= Exercise details =
Give only the number of lines in the following entries where "Uncheck" appears.

= Dataset records =
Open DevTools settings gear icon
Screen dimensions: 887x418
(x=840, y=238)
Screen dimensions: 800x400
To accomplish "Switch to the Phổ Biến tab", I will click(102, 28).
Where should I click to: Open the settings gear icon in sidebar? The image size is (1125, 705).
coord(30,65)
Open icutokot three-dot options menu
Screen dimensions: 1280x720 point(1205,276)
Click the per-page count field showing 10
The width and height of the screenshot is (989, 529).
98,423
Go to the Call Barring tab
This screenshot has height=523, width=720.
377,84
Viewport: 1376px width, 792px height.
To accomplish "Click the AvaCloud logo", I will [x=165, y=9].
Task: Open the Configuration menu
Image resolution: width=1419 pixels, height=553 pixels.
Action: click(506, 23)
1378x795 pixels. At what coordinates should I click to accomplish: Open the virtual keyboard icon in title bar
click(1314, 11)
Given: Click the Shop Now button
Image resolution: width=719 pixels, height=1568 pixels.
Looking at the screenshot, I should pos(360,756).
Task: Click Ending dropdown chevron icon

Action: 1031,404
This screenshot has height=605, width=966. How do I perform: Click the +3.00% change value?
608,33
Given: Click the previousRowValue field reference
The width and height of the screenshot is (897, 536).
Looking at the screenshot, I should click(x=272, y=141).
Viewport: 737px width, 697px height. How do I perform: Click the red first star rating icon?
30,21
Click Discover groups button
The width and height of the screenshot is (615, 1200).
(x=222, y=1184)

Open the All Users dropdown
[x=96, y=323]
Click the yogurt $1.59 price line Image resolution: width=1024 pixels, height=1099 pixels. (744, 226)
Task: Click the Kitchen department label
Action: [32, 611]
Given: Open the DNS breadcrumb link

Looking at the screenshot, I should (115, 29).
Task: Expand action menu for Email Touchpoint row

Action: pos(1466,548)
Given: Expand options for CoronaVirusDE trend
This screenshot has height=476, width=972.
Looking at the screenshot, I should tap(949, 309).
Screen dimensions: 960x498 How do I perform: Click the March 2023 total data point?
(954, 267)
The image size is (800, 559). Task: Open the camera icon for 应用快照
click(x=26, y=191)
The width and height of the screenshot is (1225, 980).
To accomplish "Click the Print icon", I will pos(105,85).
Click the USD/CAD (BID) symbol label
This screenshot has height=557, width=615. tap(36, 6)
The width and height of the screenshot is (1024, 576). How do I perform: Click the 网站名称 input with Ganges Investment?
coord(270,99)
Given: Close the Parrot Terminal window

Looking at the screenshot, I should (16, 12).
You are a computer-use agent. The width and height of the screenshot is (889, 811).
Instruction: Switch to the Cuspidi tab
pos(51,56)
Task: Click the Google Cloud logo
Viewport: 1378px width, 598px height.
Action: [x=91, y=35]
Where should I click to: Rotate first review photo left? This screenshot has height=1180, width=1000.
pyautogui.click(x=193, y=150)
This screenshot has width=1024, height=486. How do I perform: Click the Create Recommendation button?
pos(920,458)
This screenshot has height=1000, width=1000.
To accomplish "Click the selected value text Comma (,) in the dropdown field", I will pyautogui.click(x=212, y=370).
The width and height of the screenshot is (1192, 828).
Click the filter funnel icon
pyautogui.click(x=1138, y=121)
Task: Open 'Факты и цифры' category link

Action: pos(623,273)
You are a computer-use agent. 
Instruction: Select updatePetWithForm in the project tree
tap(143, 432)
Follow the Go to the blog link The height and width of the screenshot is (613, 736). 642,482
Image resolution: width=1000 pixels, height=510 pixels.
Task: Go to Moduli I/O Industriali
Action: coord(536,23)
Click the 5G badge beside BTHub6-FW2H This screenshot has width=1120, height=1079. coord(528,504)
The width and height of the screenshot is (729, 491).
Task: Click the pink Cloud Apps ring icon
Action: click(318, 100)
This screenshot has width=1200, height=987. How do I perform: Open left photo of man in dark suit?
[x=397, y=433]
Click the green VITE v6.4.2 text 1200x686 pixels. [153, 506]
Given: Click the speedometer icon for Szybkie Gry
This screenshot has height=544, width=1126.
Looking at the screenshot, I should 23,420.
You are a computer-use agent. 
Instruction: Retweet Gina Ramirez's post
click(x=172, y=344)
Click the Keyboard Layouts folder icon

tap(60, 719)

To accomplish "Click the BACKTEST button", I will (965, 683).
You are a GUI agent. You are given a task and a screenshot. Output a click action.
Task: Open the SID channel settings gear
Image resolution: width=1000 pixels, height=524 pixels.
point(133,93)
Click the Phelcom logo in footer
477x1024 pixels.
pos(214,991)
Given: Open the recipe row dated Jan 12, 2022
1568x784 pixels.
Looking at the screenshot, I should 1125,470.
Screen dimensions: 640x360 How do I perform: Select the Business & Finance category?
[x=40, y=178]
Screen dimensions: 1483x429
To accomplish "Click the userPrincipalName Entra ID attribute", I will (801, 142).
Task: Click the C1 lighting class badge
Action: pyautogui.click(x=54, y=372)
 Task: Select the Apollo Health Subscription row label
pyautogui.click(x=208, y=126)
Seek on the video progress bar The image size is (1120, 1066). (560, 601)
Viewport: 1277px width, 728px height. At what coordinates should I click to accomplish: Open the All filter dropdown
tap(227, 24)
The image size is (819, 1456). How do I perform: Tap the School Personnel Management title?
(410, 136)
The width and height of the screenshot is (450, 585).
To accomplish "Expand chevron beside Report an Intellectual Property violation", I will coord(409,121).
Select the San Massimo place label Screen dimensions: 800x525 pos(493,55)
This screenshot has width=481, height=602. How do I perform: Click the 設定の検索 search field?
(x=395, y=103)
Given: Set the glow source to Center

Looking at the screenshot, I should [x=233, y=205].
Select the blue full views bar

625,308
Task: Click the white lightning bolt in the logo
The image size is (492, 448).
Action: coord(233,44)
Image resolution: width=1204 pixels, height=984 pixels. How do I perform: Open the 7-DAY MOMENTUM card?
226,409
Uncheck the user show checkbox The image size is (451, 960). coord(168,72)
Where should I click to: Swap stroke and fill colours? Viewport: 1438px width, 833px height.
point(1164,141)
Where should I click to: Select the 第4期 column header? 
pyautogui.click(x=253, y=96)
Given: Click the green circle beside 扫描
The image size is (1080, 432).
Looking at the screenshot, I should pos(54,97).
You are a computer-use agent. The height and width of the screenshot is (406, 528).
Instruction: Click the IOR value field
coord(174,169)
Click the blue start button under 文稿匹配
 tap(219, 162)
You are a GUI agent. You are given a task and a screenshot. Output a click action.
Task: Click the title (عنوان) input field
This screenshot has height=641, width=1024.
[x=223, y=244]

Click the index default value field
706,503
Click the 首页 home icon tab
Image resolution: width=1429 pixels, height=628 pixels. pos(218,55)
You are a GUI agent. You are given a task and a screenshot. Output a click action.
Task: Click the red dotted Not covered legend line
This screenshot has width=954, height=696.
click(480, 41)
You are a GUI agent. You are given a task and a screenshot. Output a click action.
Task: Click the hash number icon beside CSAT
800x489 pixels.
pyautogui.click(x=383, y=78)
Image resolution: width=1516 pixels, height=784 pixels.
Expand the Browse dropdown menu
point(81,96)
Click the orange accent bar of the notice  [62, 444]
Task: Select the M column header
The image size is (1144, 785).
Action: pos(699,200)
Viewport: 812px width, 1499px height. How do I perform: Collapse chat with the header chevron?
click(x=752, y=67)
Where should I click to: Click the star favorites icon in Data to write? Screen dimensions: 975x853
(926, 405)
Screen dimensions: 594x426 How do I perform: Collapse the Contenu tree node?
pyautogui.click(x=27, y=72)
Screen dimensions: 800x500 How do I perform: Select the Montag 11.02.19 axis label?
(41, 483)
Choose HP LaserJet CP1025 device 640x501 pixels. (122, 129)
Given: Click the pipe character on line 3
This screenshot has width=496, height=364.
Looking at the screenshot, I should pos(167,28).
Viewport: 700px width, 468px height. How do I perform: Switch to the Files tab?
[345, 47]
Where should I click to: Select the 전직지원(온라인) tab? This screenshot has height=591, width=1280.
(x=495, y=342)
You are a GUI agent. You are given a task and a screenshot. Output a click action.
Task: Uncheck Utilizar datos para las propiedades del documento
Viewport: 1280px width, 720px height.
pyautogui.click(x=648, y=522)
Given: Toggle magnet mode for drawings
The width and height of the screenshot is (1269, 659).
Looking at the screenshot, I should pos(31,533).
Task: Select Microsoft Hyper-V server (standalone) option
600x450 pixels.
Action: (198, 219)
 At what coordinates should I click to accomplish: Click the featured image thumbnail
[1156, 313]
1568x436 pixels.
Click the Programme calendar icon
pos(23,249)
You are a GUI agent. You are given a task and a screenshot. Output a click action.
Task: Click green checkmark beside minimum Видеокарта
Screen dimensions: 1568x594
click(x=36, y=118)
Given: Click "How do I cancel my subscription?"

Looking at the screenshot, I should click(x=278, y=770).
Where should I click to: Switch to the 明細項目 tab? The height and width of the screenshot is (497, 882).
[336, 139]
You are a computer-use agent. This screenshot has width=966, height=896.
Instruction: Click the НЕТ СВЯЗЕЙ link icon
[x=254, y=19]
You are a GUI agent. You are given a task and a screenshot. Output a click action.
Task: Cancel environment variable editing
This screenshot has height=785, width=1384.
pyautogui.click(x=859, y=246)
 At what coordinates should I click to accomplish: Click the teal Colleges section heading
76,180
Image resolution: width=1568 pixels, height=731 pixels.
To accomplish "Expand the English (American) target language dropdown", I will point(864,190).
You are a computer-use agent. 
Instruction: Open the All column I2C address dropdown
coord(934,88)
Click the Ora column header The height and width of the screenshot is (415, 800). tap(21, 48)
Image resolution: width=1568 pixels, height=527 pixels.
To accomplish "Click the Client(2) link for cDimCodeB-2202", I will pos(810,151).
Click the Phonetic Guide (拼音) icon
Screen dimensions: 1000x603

= Completed exercise =
2